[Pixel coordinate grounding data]
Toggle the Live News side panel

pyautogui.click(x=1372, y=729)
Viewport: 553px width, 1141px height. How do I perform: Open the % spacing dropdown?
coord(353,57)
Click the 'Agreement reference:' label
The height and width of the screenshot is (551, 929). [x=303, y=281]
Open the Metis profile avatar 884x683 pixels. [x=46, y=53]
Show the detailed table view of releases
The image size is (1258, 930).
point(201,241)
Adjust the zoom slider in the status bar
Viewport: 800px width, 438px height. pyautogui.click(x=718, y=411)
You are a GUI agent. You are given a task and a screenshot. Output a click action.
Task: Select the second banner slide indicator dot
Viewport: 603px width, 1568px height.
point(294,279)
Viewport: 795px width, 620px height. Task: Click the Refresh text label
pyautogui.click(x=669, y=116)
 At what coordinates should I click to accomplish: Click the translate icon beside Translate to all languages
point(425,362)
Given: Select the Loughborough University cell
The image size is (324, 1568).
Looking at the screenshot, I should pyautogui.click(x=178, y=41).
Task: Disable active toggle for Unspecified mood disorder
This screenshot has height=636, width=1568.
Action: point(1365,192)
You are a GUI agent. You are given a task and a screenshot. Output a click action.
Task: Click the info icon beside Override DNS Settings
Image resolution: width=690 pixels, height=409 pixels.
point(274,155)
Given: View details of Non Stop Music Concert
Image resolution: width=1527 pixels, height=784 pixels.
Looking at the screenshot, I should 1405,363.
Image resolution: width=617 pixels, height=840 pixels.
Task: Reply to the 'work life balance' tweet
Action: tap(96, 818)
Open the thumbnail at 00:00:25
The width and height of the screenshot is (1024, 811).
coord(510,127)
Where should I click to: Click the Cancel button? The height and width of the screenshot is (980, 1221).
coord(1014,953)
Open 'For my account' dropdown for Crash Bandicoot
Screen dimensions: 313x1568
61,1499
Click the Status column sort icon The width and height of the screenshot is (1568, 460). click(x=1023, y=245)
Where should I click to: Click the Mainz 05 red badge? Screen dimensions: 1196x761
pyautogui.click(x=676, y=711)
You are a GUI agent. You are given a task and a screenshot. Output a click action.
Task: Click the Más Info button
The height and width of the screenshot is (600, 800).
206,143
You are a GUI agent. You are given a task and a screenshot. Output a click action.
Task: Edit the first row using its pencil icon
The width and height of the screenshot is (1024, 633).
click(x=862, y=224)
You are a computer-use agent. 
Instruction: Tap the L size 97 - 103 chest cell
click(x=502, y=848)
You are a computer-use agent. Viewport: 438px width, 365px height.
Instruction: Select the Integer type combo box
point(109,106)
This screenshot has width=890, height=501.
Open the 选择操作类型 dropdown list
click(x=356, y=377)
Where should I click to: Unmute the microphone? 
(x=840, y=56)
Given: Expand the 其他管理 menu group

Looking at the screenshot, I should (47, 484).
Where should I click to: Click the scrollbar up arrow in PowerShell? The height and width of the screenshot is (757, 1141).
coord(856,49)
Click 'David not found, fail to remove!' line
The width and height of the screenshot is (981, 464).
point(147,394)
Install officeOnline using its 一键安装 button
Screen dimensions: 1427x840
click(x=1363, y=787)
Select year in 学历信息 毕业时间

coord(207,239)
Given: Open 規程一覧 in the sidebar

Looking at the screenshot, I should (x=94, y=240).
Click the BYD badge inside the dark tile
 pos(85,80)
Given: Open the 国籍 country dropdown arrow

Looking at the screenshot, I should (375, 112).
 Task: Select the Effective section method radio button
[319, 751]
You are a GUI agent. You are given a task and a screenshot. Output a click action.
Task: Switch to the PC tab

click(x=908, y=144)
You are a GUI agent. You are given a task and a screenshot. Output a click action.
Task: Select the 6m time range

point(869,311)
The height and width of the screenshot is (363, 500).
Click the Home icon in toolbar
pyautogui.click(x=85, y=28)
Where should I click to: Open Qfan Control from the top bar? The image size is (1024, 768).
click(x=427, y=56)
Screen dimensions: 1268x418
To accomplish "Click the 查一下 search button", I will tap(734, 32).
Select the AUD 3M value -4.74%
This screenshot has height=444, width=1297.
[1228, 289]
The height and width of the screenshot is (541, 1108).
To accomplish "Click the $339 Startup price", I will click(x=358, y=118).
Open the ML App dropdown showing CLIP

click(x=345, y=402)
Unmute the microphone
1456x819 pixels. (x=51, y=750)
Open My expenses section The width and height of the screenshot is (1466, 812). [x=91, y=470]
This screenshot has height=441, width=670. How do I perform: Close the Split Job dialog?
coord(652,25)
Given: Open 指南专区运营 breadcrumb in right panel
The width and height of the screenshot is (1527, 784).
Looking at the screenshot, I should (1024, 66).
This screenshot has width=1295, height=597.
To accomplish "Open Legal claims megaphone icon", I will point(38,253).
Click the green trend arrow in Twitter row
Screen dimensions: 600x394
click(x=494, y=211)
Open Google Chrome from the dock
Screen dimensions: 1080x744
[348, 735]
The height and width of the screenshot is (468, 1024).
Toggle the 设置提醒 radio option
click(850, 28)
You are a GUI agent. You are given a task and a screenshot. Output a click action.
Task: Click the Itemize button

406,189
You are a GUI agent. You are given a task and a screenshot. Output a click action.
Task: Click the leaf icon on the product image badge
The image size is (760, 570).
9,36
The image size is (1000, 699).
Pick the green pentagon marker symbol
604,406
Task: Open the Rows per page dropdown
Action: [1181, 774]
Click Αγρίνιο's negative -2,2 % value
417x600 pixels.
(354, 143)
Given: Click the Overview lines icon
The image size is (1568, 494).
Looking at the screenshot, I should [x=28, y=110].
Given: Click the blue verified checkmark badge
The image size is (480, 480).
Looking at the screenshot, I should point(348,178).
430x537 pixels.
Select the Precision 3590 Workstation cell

▸ **Action item**
Look through the data above and return exactly the lines from the one that contains "At what coordinates" to the one that contains "Given: View details of Non Stop Music Concert", inclusive, with nothing else.

▸ **Result below**
 At what coordinates should I click to accomplish: Click the translate icon beside Translate to all languages
point(425,362)
Given: Select the Loughborough University cell
The image size is (324, 1568).
Looking at the screenshot, I should pyautogui.click(x=178, y=41).
Task: Disable active toggle for Unspecified mood disorder
This screenshot has height=636, width=1568.
Action: point(1365,192)
You are a GUI agent. You are given a task and a screenshot. Output a click action.
Task: Click the info icon beside Override DNS Settings
Image resolution: width=690 pixels, height=409 pixels.
point(274,155)
Given: View details of Non Stop Music Concert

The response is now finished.